December 1, 2013
Corporate CEOs with huge guaranteed salaries have no real stake in the company. It is no big thing to them if the company prospers or fails--they get paid first no matter what. If I were investing in stocks I would want to know exactly what the company executives are paid. It would make a difference whether I buy stock in a particular company or not. The workers in the company know whether the CEO supports them or not and work harder if the CEO is working with them, not against them.
I support Dodd-Frank rule 953(b), which strikes me as being all about the intersection of pay equity and investor value.
American workers are more productive than ever, but, year after year, studies show working Americans earning less and less, even as CEO pay balloons and corporate profits soar.
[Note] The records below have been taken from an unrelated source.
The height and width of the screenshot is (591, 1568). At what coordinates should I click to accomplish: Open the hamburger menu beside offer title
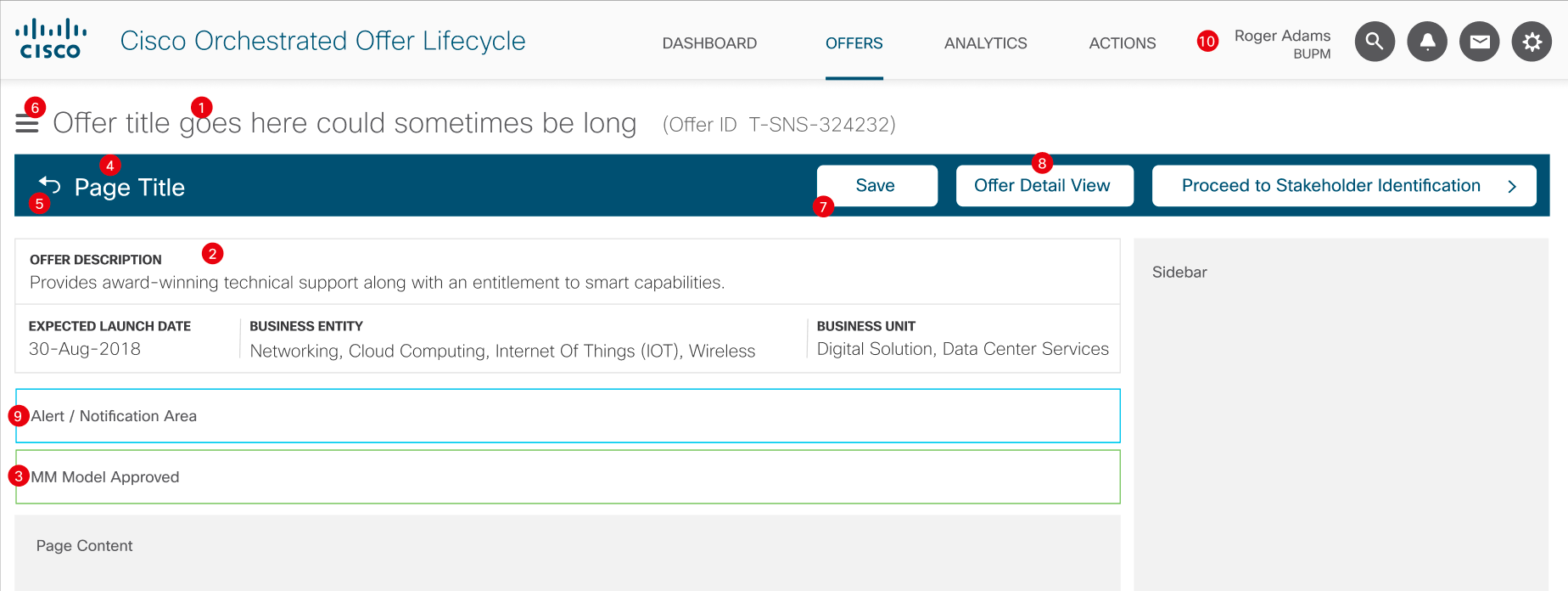(27, 125)
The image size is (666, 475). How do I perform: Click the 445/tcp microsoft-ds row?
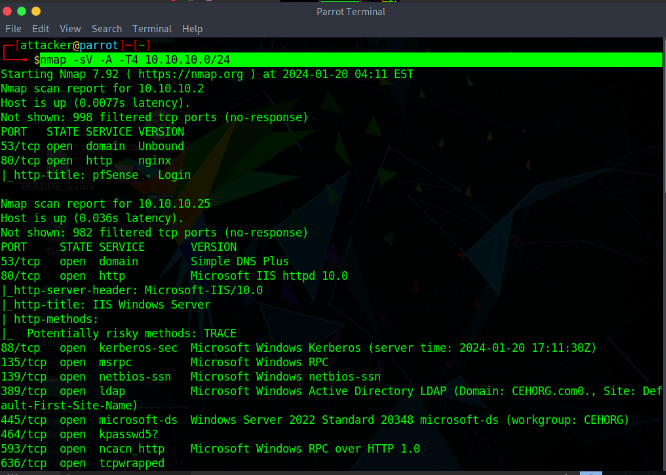coord(200,420)
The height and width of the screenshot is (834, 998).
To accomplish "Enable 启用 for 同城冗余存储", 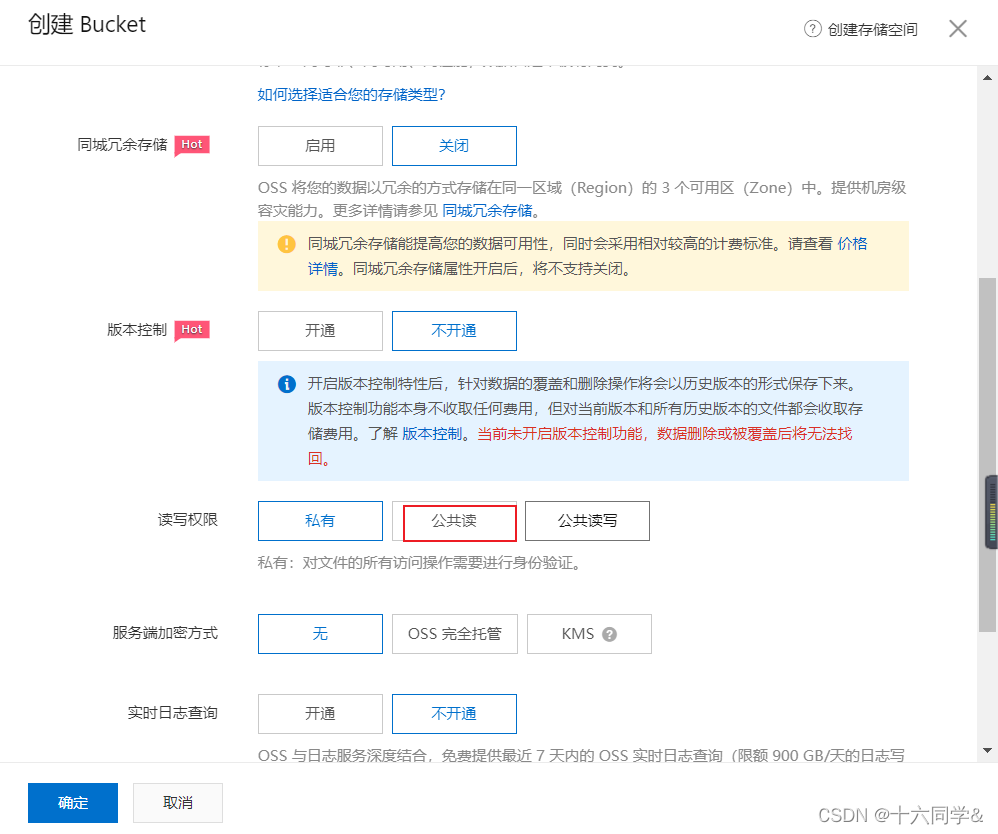I will [x=320, y=146].
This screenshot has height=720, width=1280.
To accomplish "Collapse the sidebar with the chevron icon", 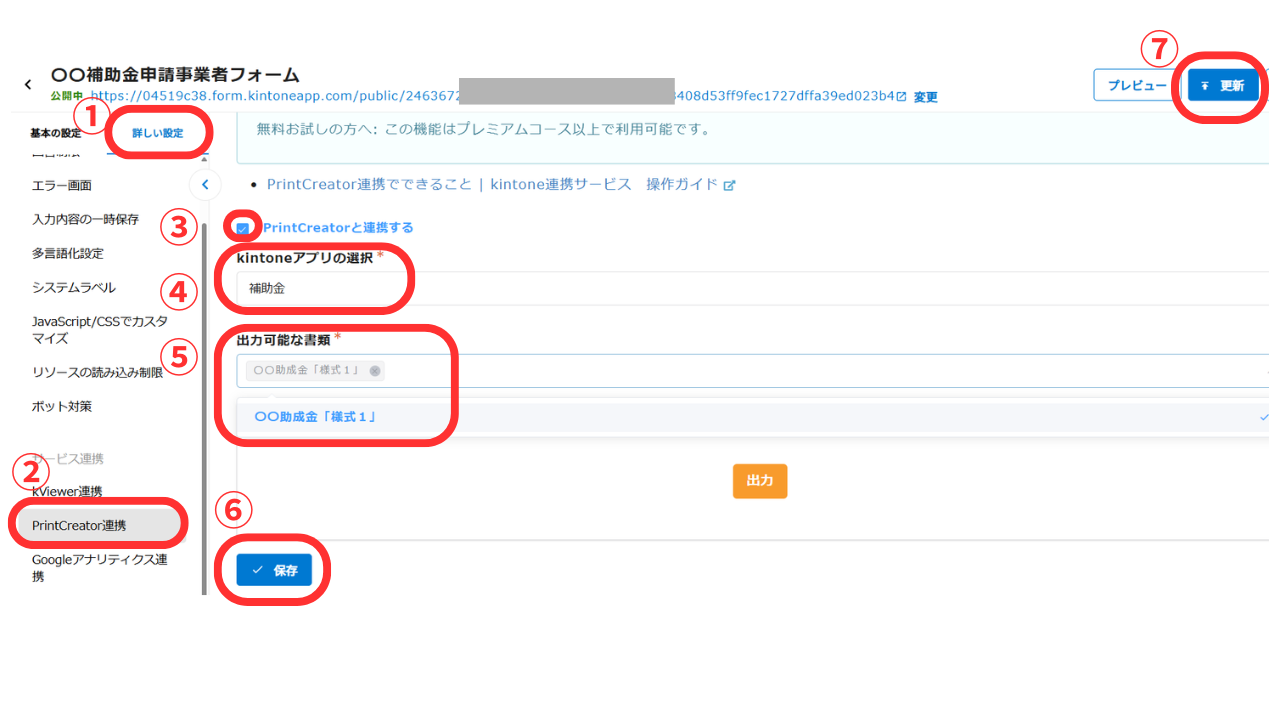I will [205, 184].
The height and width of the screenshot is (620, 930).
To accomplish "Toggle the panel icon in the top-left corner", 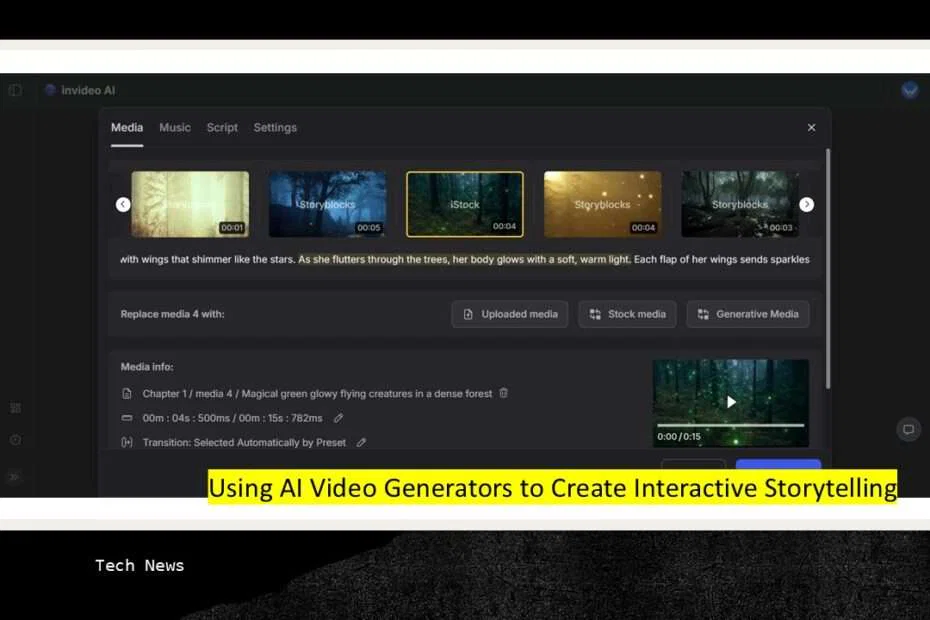I will click(x=15, y=89).
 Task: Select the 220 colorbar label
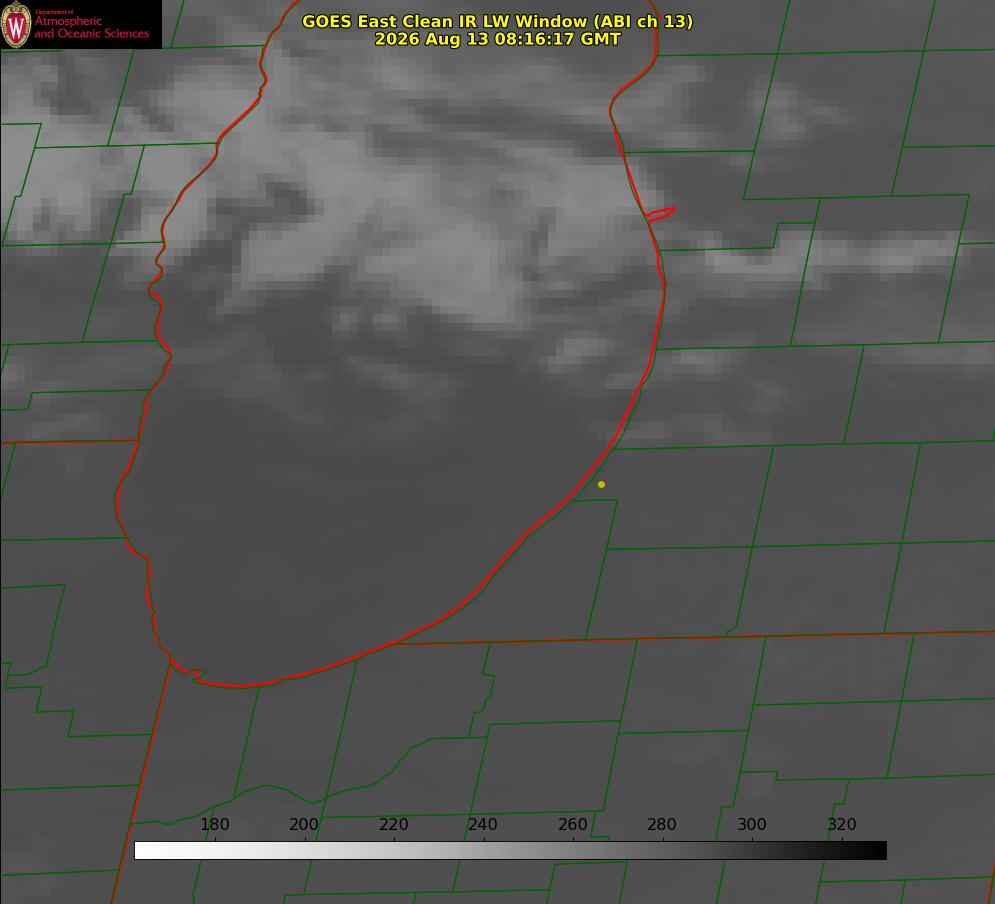tap(393, 824)
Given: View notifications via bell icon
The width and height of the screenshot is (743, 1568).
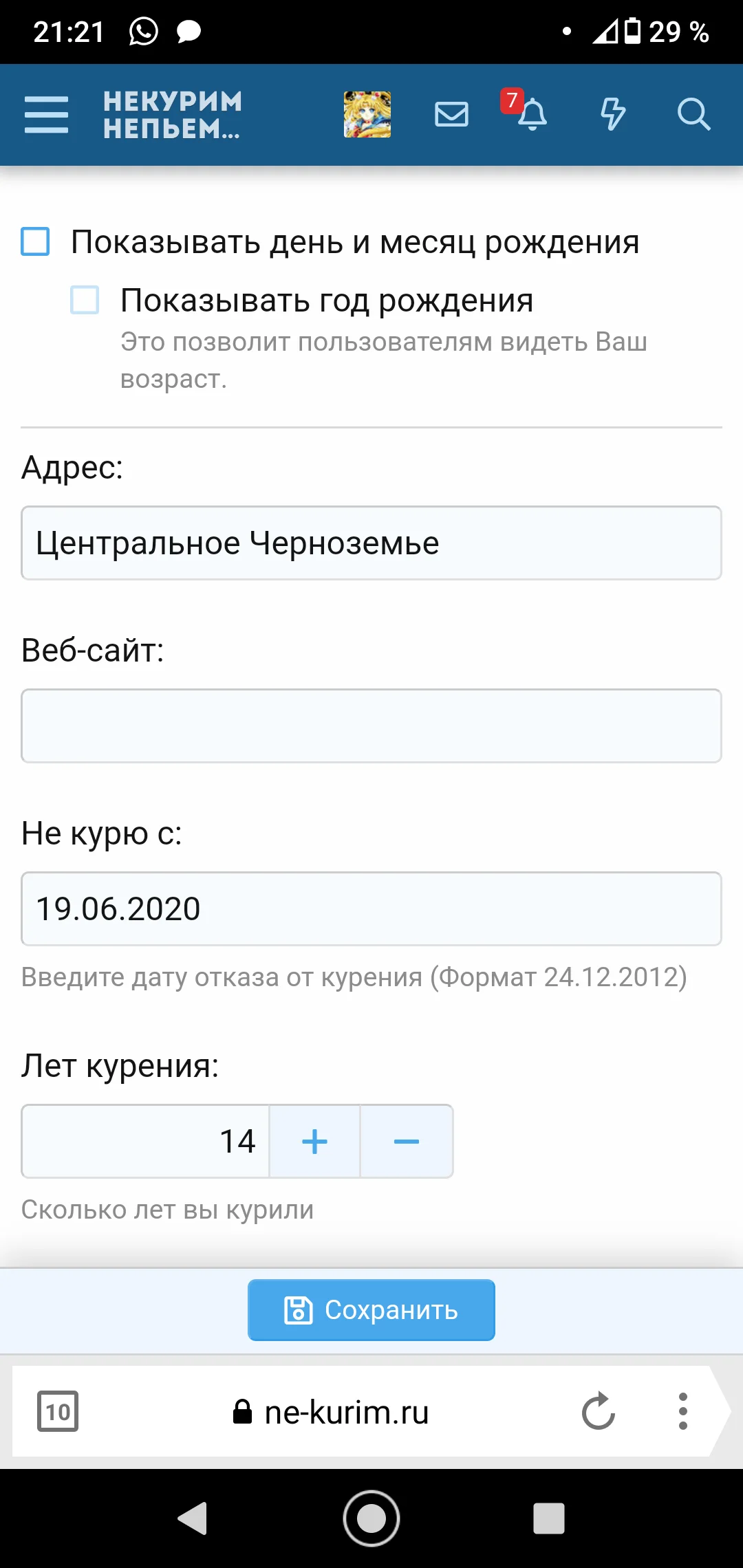Looking at the screenshot, I should (x=533, y=116).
Disclosing corporate pay ratios between CEOs and average employees will finally show which corporations are driving this trend, which siphons money away from investors, and into the pockets of CEOs. In 1990, senior executive pay absorbed 5 percent of corporate profits. Today, according to Government Metrics International, it absorbs 10 percent.
Fairer pay structures mean stronger companies and a stronger economy – both of which are important to me as a consumer and as an investor.
No doubt there are a select few who benefit from the status quo of keeping the pay disparities undisclosed. No doubt there are a select few who benefit from the status quo of keeping the pay disparities undisclosed. But you must protect the American public, not the interests of CEO executives.
I urge you to stand firm and implement a strong rule that will uphold the intent of the Dodd-Frank law.